Adding to Yuga Labs’ list of challenges was a class action lawsuit that accused the company of using celebrity endorsements to promote and sell unregistered securities. The lawsuit claimed that the company’s NFTs, and the marketing surrounding them, essentially operated as investment contracts, which should have been registered with the Securities and Exchange Commission (SEC). This legal battle cast a long shadow over the entire NFT industry, raising fundamental questions about the regulatory status of digital assets. The SEC itself launched an investigation into Yuga Labs in 2022. While the investigation ultimately concluded in March of last year, during what would have been the early months of a hypothetical second Trump term, with the regulator determining that NFTs were not securities after all, this regulatory clarity did little to reverse the prevailing market sentiment. Despite being cleared of a major legal hurdle, the exodus of collectors and the persistent lack of demand continued unabated, demonstrating that legal status alone could not reignite the speculative fire.
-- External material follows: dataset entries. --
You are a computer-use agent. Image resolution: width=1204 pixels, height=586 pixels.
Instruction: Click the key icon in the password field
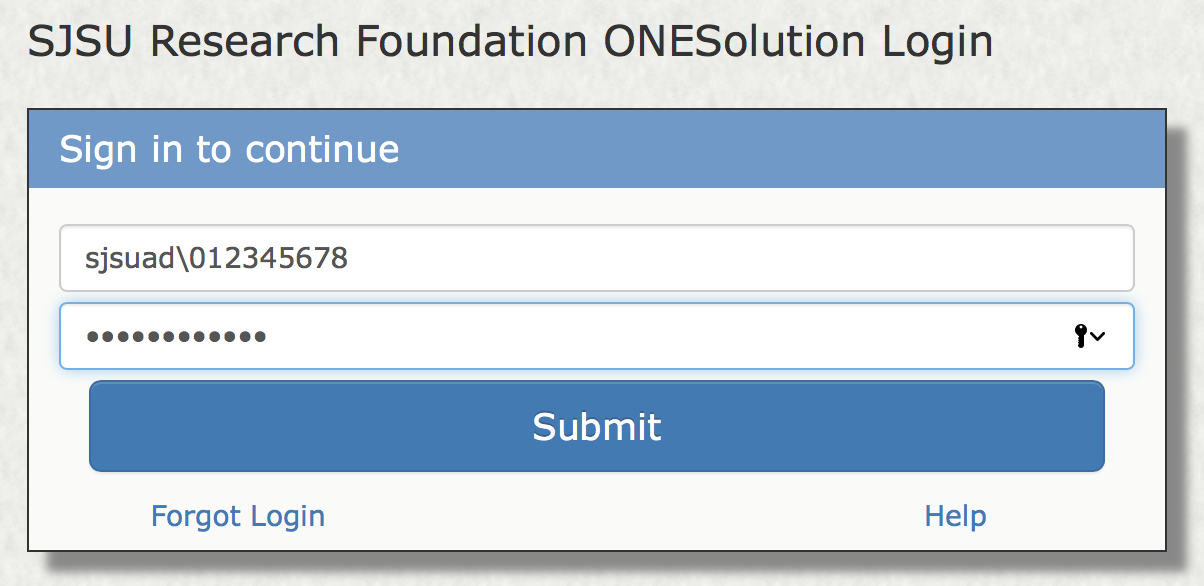pos(1080,337)
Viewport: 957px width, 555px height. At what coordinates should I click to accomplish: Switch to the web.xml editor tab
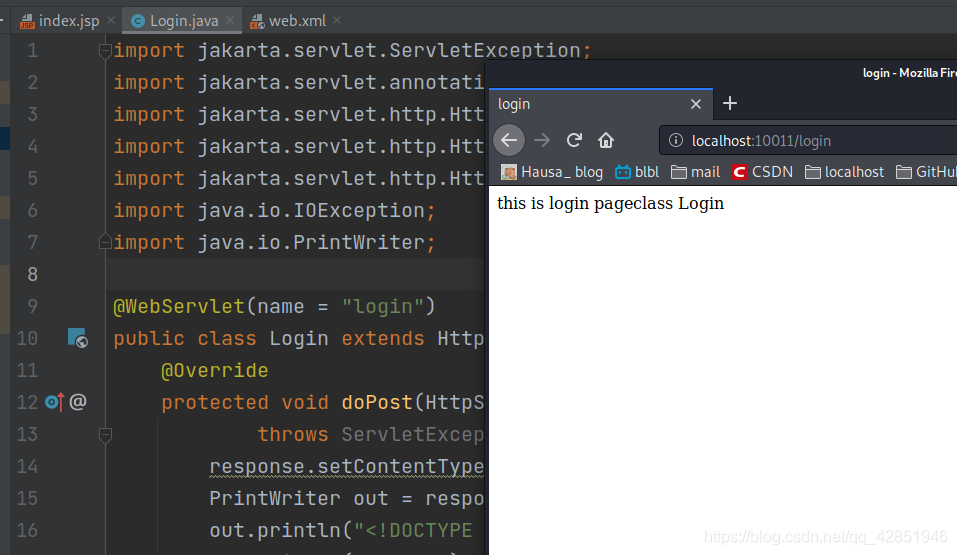pyautogui.click(x=294, y=21)
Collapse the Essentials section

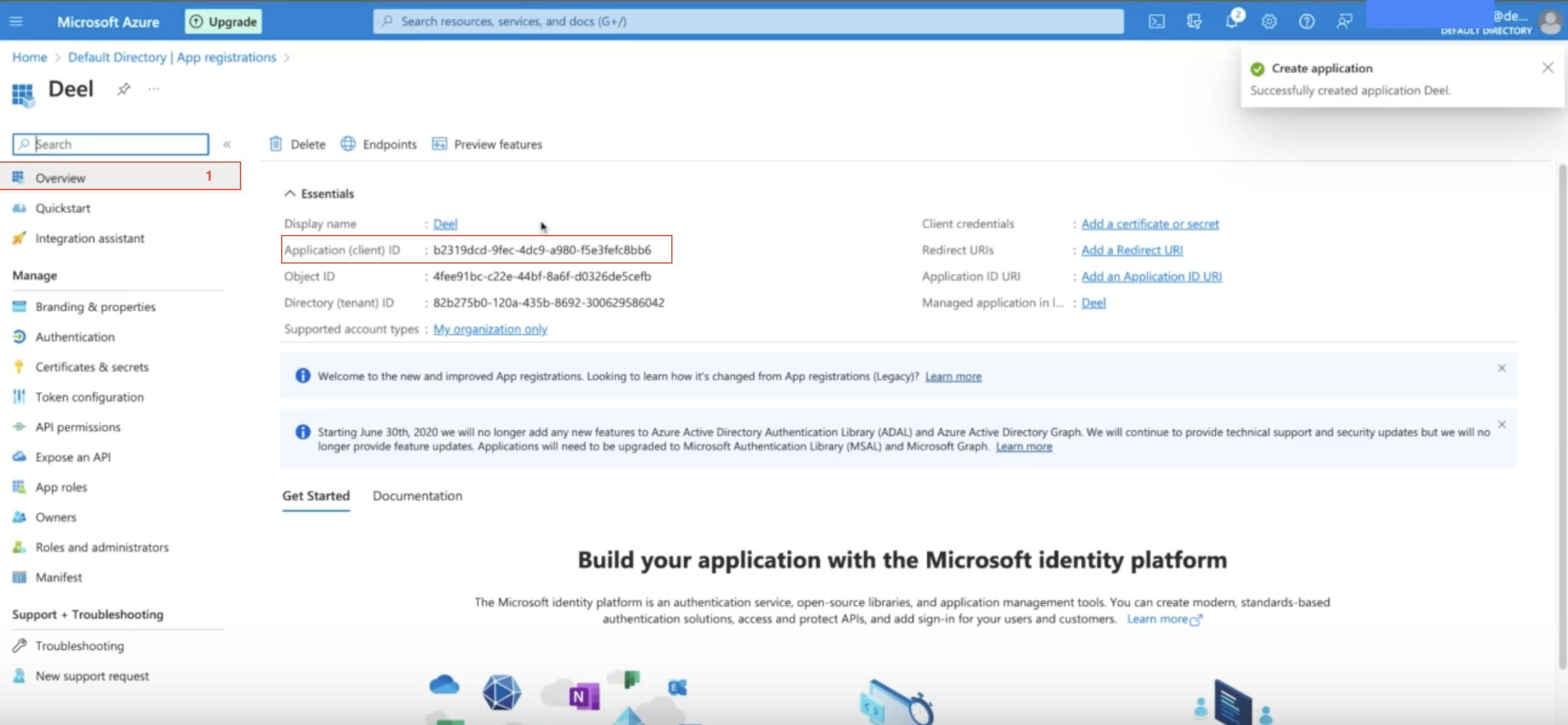tap(290, 194)
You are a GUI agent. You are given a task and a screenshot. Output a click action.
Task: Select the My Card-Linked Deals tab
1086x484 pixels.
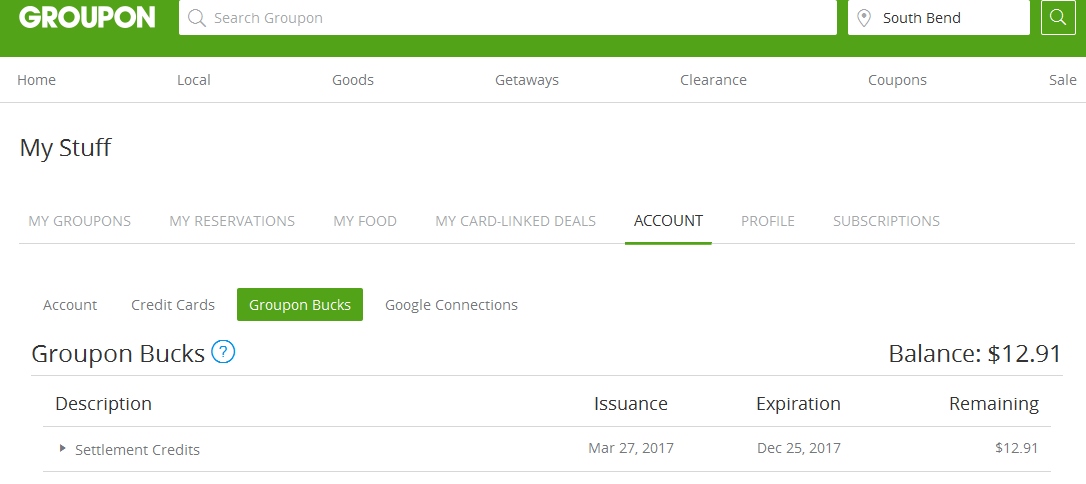pyautogui.click(x=515, y=221)
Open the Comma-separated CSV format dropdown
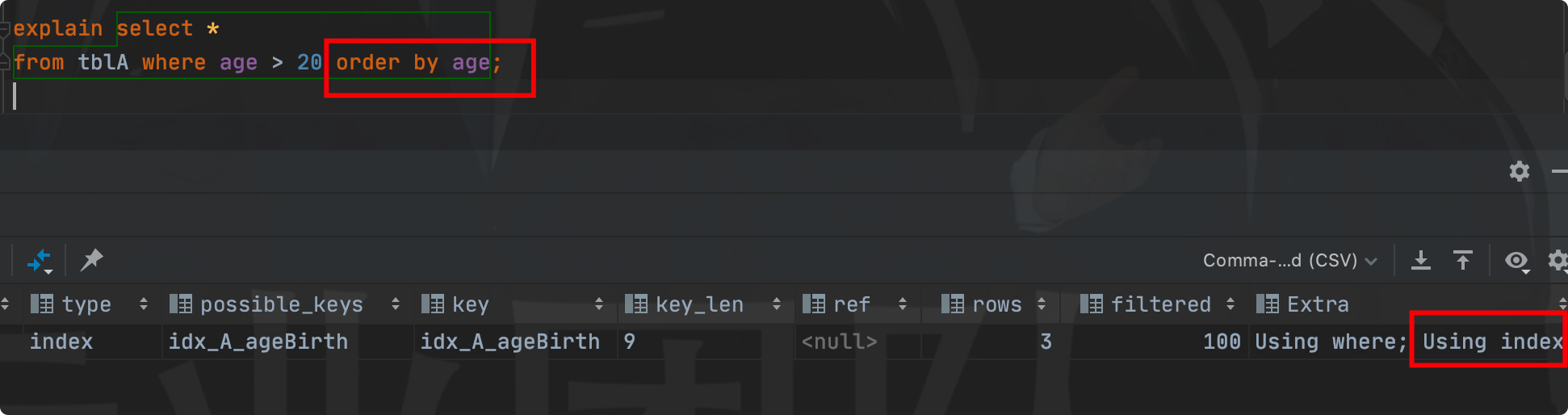The width and height of the screenshot is (1568, 415). coord(1289,261)
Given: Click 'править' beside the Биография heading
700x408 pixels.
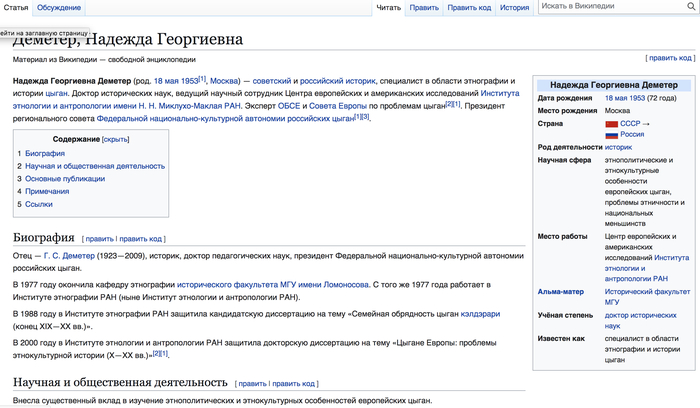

Despite the monumental challenges and the bleak market outlook, Yuga Labs has demonstrated a stubborn refusal to call it quits. Earlier this year, the company announced ambitious plans to open an "IRL" (in-real-life) Bored Ape clubhouse in Miami. This physical space is envisioned as a multi-functional hub featuring NFT galleries, event spaces, and "exclusive content" accessible only to BAYC members. This initiative represents an attempt to bridge the digital and physical worlds, offering tangible benefits and experiences to its community members in an effort to rebuild value and engagement beyond pure digital ownership. However, whether such an endeavor can truly reignite the enormous enthusiasm and investment seen during the trend’s heyday remains highly uncertain. The allure of exclusive physical spaces may appeal to a dedicated core of existing holders, but it faces the immense challenge of attracting new participants in a market that has largely moved on from the speculative frenzy of profile picture NFTs.
Justin Bieber’s $1.3 million Bored Ape, now valued at a paltry $12,000, serves as a poignant and costly reminder of the extreme volatility and speculative nature of the NFT market. While Bieber remains the proud, albeit significantly poorer, owner of Bored Ape Yacht Club #3001, his experience mirrors that of countless others who bought into the hype at the peak, only to witness their investments evaporate. The saga of the Bored Ape market offers critical lessons about the dangers of celebrity-driven hype, the perils of investing in highly speculative and illiquid assets, and the harsh realities of market corrections. The initial promise of NFTs as revolutionary digital assets and community builders has been tempered by a dose of reality, forcing a reevaluation of their true value and sustainable applications. While the technology itself may evolve and find niche uses in gaming, digital identity, or specific utility-driven applications, the era of cartoon pictures selling for millions of dollars, largely fueled by speculation and FOMO, appears to be a phenomenon of the past. The stark contrast between purchase price and current value for Bieber’s ape stands as a cautionary tale, echoing the broader market’s humbling journey from irrational exuberance to a sobering reckoning.